What is needed is an exact copy of every entry below, minus the images.

^^^^^^^^^^^^^^^^

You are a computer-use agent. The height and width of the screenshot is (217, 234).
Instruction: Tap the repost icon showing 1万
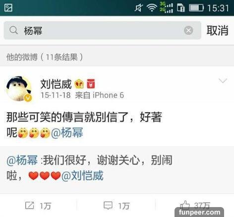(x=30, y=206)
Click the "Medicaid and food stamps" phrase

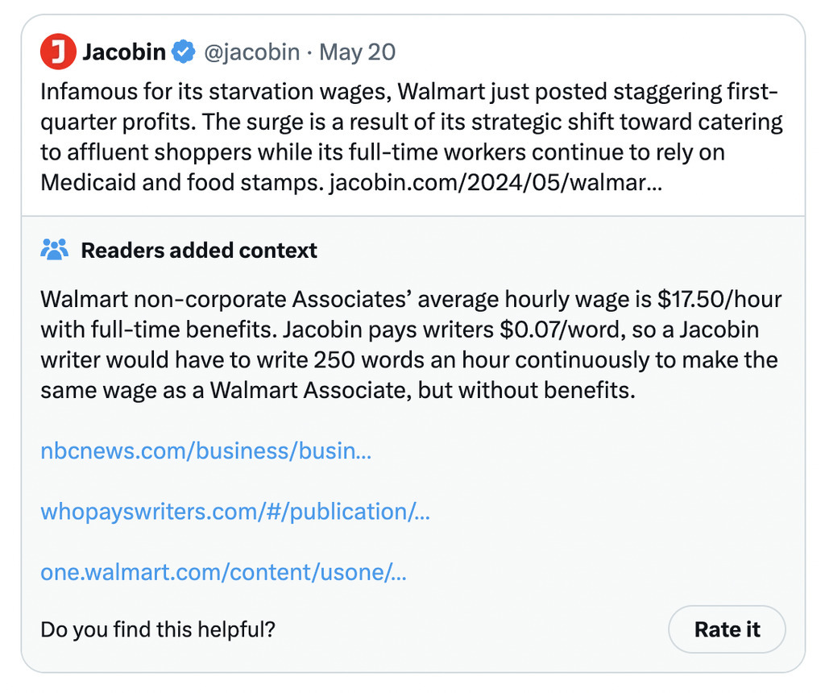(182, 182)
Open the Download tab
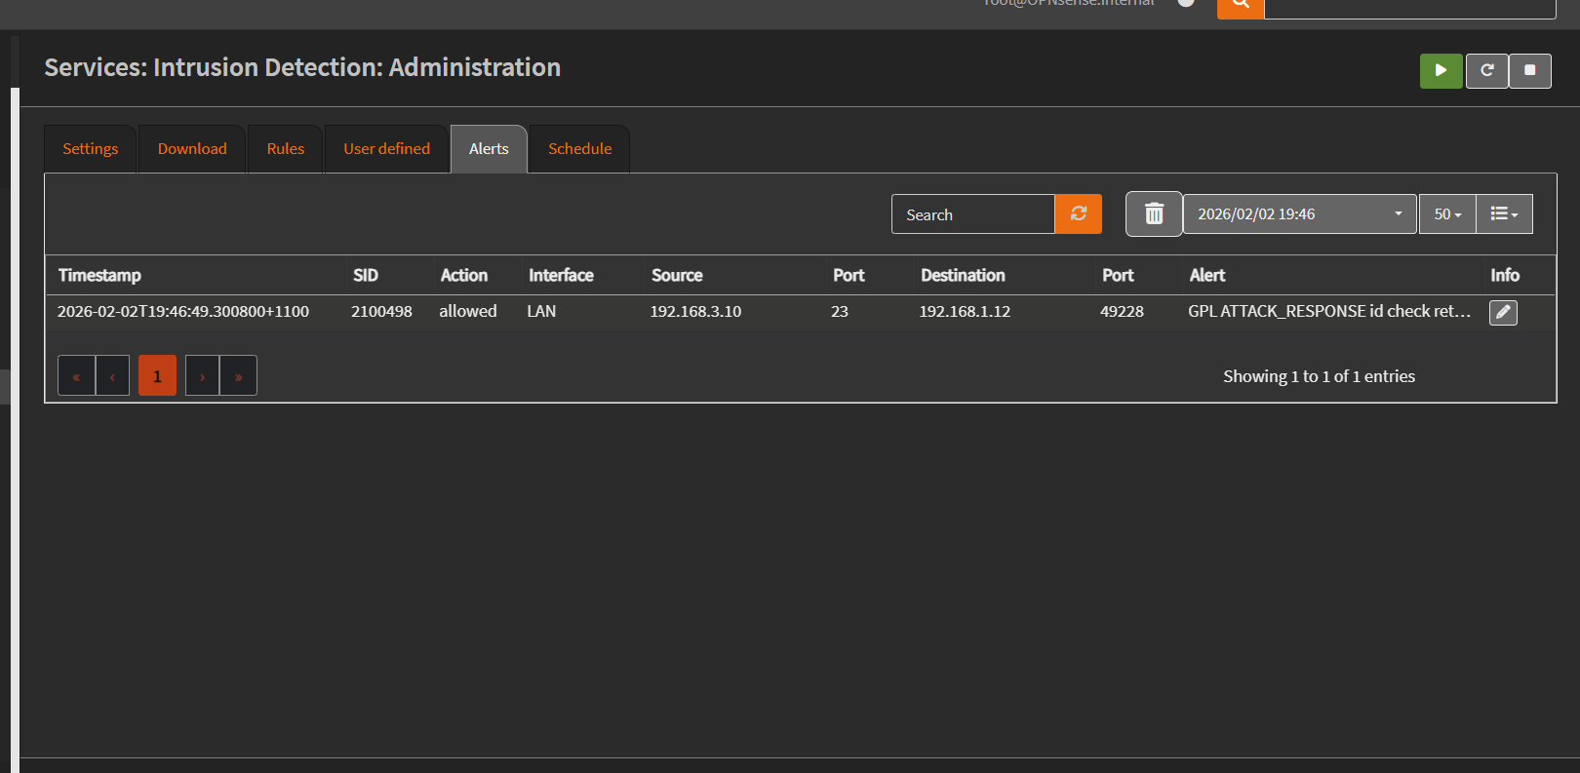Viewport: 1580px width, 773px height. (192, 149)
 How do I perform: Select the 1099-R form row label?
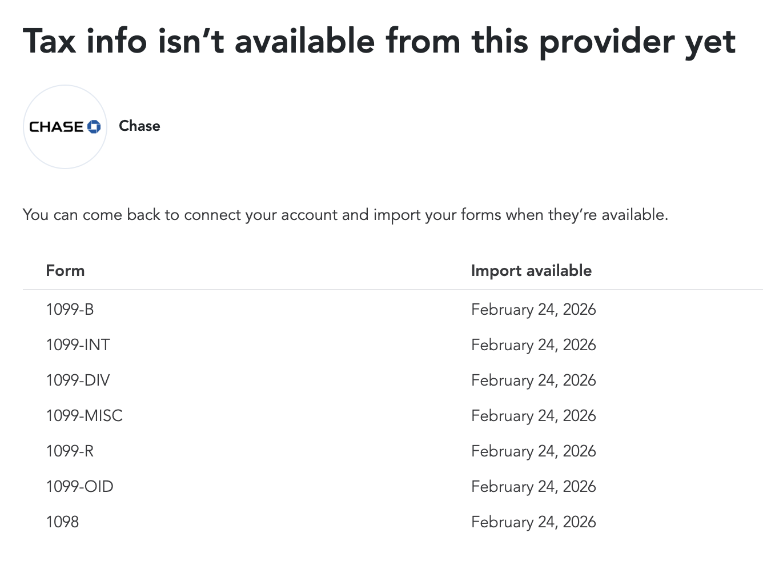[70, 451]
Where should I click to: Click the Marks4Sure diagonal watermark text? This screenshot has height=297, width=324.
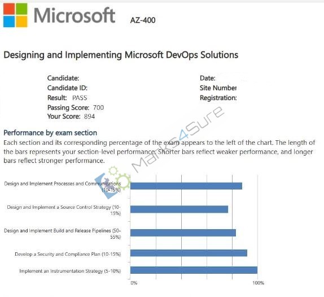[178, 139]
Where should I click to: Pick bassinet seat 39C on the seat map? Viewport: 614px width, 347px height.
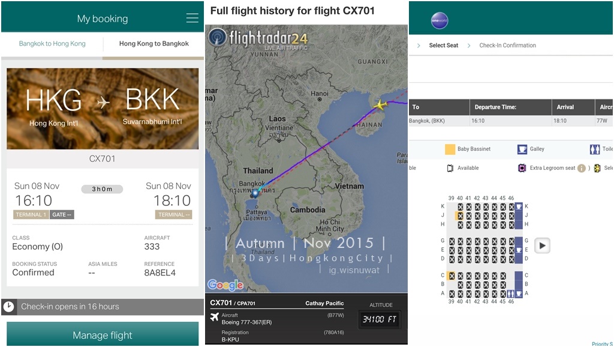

^^^^^^^^^^^^^^^^

=== Response below ===
You are a computer-use agent. The height and width of the screenshot is (217, 234).
Instruction: Tap the repost icon showing 1万
(x=30, y=206)
Click the "Medicaid and food stamps" phrase

(182, 182)
Open the Download tab
Viewport: 1580px width, 773px height. (192, 149)
 How do I perform: Select the 1099-R form row label?
[70, 451]
Where should I click to: Click the Marks4Sure diagonal watermark text? This screenshot has height=297, width=324.
[178, 139]
Where should I click to: Pick bassinet seat 39C on the seat map? Viewport: 614px width, 347px height.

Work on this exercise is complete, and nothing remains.